— begin Document —
In the previous implementation of SimpleDDPWithGA, the gradient synchronization was performed after the entire backward pass was completed for all parameters. This meant that all GPUs had to wait until all gradients were computed before starting the synchronization, leading to idle time. Using hooks, the last layer’s gradient can be synchronized while the earlier layers are still computing their gradients.
To implement this, we register a backward hook on each parameter of the model using register_post_accumulate_grad_hook. This hook is called after the gradients for that parameter have been fully accumulated. In the hook function _sync_gradient, we perform the all-reduce operation to synchronize the gradients across all ranks. Extending the SimpleDDPWithGA, we create a new class SimpleDDPHookGA that registers the backward hooks during initialization. The _sync_gradient method performs the all-reduce operation and averages the gradients. The new flow is:
register_backward_hookregistersself._sync_gradienton eachParameter.- During backward, once a param’s grad is fully accumulated, PyTorch invokes the hook with that grad tensor.
_sync_gradientruns in-place on that tensor,all_reduces, and divides byworld_size, sop.gradends up averaged across ranks.
The training step with gradient accumulation remains similar to the previous implementation, but we no longer need to call model.sync_gradients() explicitly. The backward hooks will handle the gradient synchronization automatically as gradients are computed.
def train_step_with_ga(...):
# Zero gradients at the start of accumulation
if (batch_idx - 1) % grad_accum_steps == 0:
optimizer.zero_grad(set_to_none=True)
outputs = model(**batch)
loss = outputs.loss
loss = loss / grad_accum_steps # Scale loss for gradient accumulation
# Determine if we should sync gradients this step
should_sync = batch_idx % grad_accum_steps == 0
# Perform backward and optimizer step based on accumulation
if should_sync:
loss.backward()
# We don't need to call sync_gradients explicitly here
# Backward hooks will handle it before optimizer step
optimizer.step()
optimizer.zero_grad(set_to_none=True)
# Use no_sync context to skip gradient sync during accumulation steps
# This skips optimizer step and gradient sync until accumulation is done
else:
with model.no_sync():
loss.backward()
return model, optimizer, loss * grad_accum_steps # Return original loss value
Implementation
import torch
import torch.distributed as dist
from ddp.simple_ddp_ga import SimpleDDPWithGA
class SimpleDDPHookGA(SimpleDDPWithGA):
"""GradientAccumulation version of SimpleDDP using backward hooks.
The flow is:
- `register_backward_hook` registers `self._sync_gradient` on each `Parameter`.
- During backward, once a param’s grad is fully accumulated,
PyTorch invokes the hook with the parameter.
- `_sync_gradient` runs on `param.grad`, `all_reduce`s, and divides by `world_size`,
so `p.grad` ends up averaged across ranks.
"""
def __init__(self, model: torch.nn.Module):
super().__init__(model)
self.register_ga_hook()
def _sync_gradient(self, param):
"""Hook called after a param's grad is accumulated."""
if not self.should_sync or param.grad is None:
return
# Sum the gradient across all ranks and then average.
dist.all_reduce(param.grad, op=dist.ReduceOp.SUM)
param.grad /= self.world_size
def register_ga_hook(self):
# Keep track of hooks to remove them later if needed.
— end Document —
__Required task 1__
Answer these questions using the page on gradient synchronization with hooks:
(a) Which function is used to register a backward hook on each parameter of the model?
(b) In the training step, which context is used to skip gradient sync during accumulation steps?
(c) After the all-reduce in _sync_gradient, what value is param.grad divided by?
__Required task 2__
Copy the part of the gradient-hook page that opens with the words containing "return model, optimizer, loss" and closes with "using backward hooks.".
The material after this point comes from a different source.
— begin Information supplied —
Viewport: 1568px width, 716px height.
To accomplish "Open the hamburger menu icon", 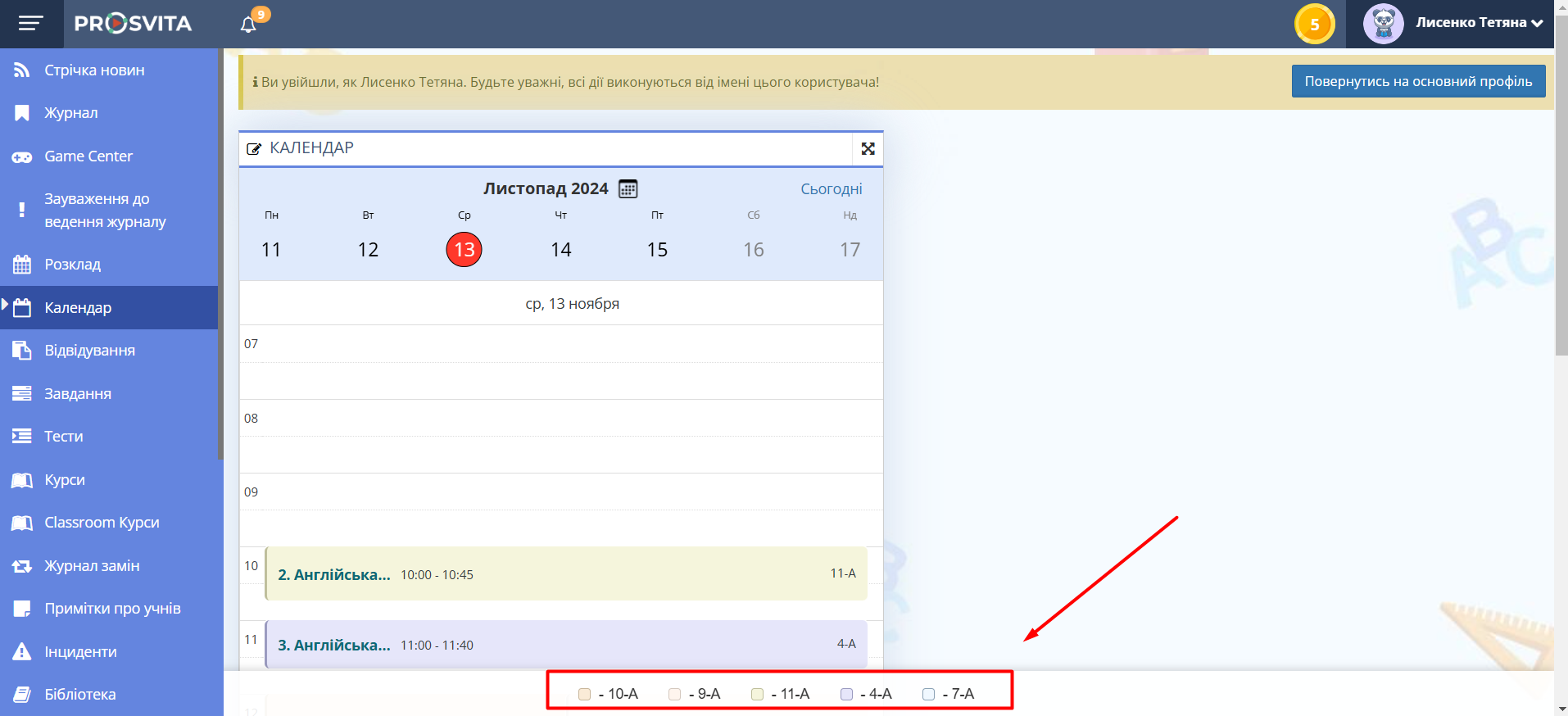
— end Information supplied —
__Worked solution 1__
(a) register_post_accumulate_grad_hook
(b) model.no_sync()
(c) self.world_size

__Worked solution 2__
return model, optimizer, loss * grad_accum_steps # Return original loss value
Implementation
import torch
import torch.distributed as dist
from ddp.simple_ddp_ga import SimpleDDPWithGA
class SimpleDDPHookGA(SimpleDDPWithGA):
"""GradientAccumulation version of SimpleDDP using backward hooks.